Task requirements:
Extend the essay on Dolores Madrigal from Encanto past its final sentence, keeping its critical view of her.

Page text:
+===+
Encanto manages to nail the aspects of being part of an immigrant family. You get a matriarch who suffered trauma and as a result, thinks that she needs to control every aspect of her family’s individual lives. We also have siblings that love each other but face unequal power dynamics, metaphorically and literally. You also have the one person that cannot keep their mouth shut. Dolores Madrigal is that person. She frustrated me while watching the movie.

Dolores messed up with her gift of superhearing. It is hard to ignore that fact on a rewatch. She tells the neighbor kids bluntly that Mirabel has no gift, and later tactlessly spills the beans about Bruno’s prophecy. This contributes to Abuela continuously isolating Mirabel and making her feel “other”. Then there are her actions later in the movie. Are they good intentions, or are they motivated by selfish pettiness?

Dolores’s Motives Aren’t Pure

Dolores is a gossip. She tries to be friendly to Mirabel but also excludes her as much as Abuela does, revealing to the neighbor kids that her cousin has no powers when Mirabel is sidestepping the subject. Later she lies to Mirabel that no one cares about the cracks growing, though Mirabel overheard her grandmother fretting about them. The one moment where one could argue that she’s being genuinely helpful is when she tells Mirabel that she feels sorry for their Uncle Bruno, who vanished under mysterious circumstances. But in the rest of the movie? She’s useless and harmful.
+===+
Material:
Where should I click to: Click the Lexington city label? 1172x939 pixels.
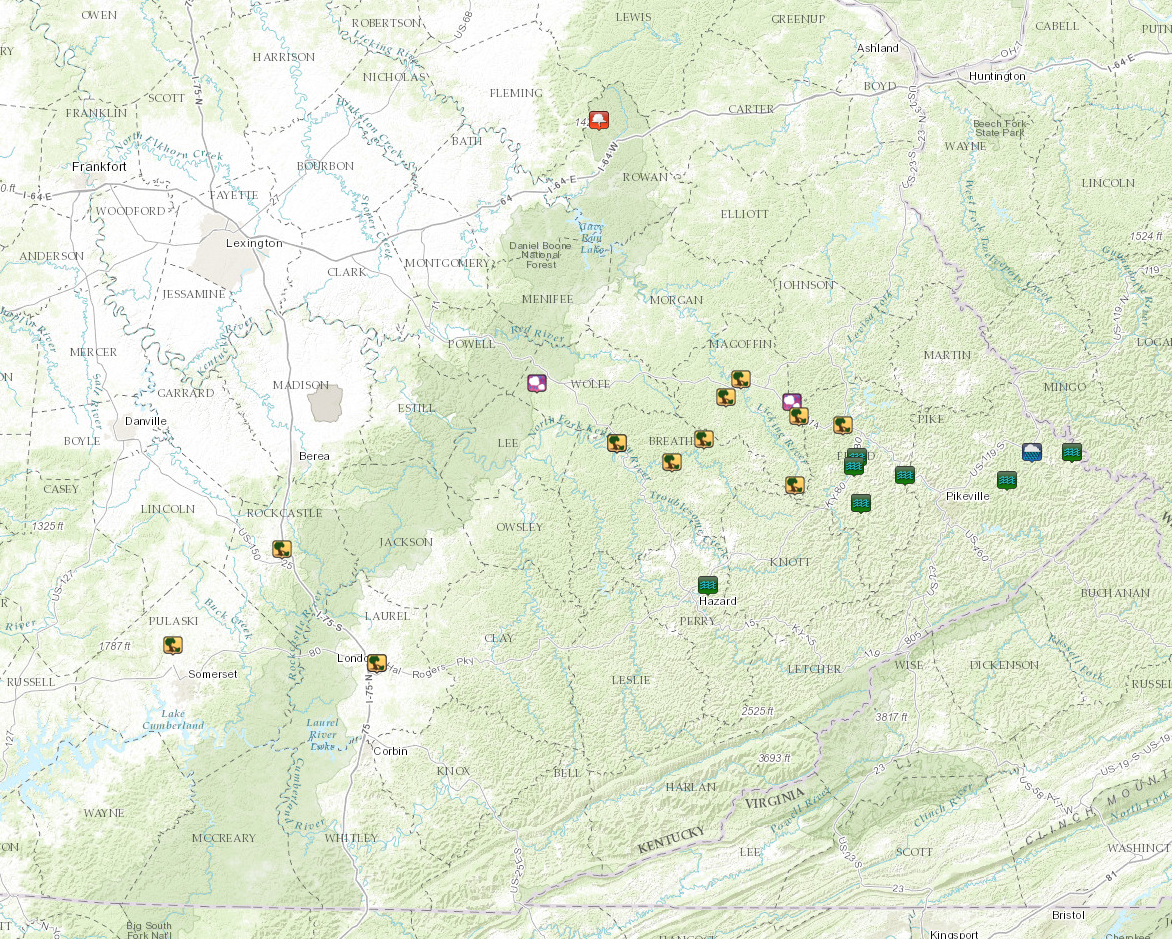click(254, 243)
+===+
Output:
There is also the fact that Dolores is in love with the man that Abuela wants to marry Isabela, her cousin. Bruno once told her that her love would be just out of her sight. She ruins the engagement party by whispering around the table just as Mariano is about to formally propose to Isabela. Many viewers, including myself, interpreted that she didn’t give in to an anxiety attack but sabotaged the festivities out of the fear that Mariano would actually go through with it. She threw her own cousin under the bus for her benefit, knowing that Abuela and Isabela would scapegoat Mirabel. Cousin Antonio is the only one who helps out Mirabel actively when she needs a vision from Bruno.

You could argue, “Dolores didn’t mean it. She was stressed out.” Uh no, she meant it. After all, why was it easier for her to keep a secret that her uncle was living in the walls and starving himself so as to look after the cracks in La Casita? Dolores confirms that she always knew that Bruno was hiding in the walls, based on her verse in “We Don’t Talk About Bruno” and she leads Mirabel away from seeing Bruno dancing on the balcony above them.

There are some things that you do not do during an important family event. One of them is to toss your teenage cousin under the bus because of your impending heartbreak. Dolores is an adult who knows better; Mirabel is 15 and considered a child since she has to stay in the nursery after her gift never emerged. There was an unequal power dynamic even excluding the gifts, and only Mirabel’s parents try to offer comfort about being the black sheep. Dolores also never apologizes to Mirabel for this.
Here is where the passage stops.